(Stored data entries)

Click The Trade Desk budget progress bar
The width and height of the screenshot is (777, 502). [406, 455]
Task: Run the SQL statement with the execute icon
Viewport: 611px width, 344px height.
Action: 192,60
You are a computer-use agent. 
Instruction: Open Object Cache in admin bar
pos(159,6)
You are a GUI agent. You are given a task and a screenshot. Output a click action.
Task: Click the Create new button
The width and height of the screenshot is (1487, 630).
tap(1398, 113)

---

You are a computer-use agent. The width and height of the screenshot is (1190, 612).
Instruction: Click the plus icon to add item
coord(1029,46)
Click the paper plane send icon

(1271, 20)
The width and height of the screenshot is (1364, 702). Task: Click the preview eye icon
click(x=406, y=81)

* * *

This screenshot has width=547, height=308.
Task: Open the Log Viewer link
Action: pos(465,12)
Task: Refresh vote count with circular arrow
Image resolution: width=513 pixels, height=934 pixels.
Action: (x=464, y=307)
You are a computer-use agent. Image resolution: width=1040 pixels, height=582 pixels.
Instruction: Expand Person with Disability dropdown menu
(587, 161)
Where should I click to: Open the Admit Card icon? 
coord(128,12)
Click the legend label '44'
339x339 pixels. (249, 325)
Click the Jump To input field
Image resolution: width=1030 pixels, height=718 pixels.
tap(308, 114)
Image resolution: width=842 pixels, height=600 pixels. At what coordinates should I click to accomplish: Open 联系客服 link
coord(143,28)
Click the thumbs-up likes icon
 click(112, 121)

→ TASK INSTRUCTIONS: Each line in the entries above that includes the string "computer" should be extracted.

→ TASK SOLUTION:
You are a computer-use agent. 
You are a computer-use agent. The width and height of the screenshot is (1190, 612).
You are a computer-use agent. Image resolution: width=1040 pixels, height=582 pixels.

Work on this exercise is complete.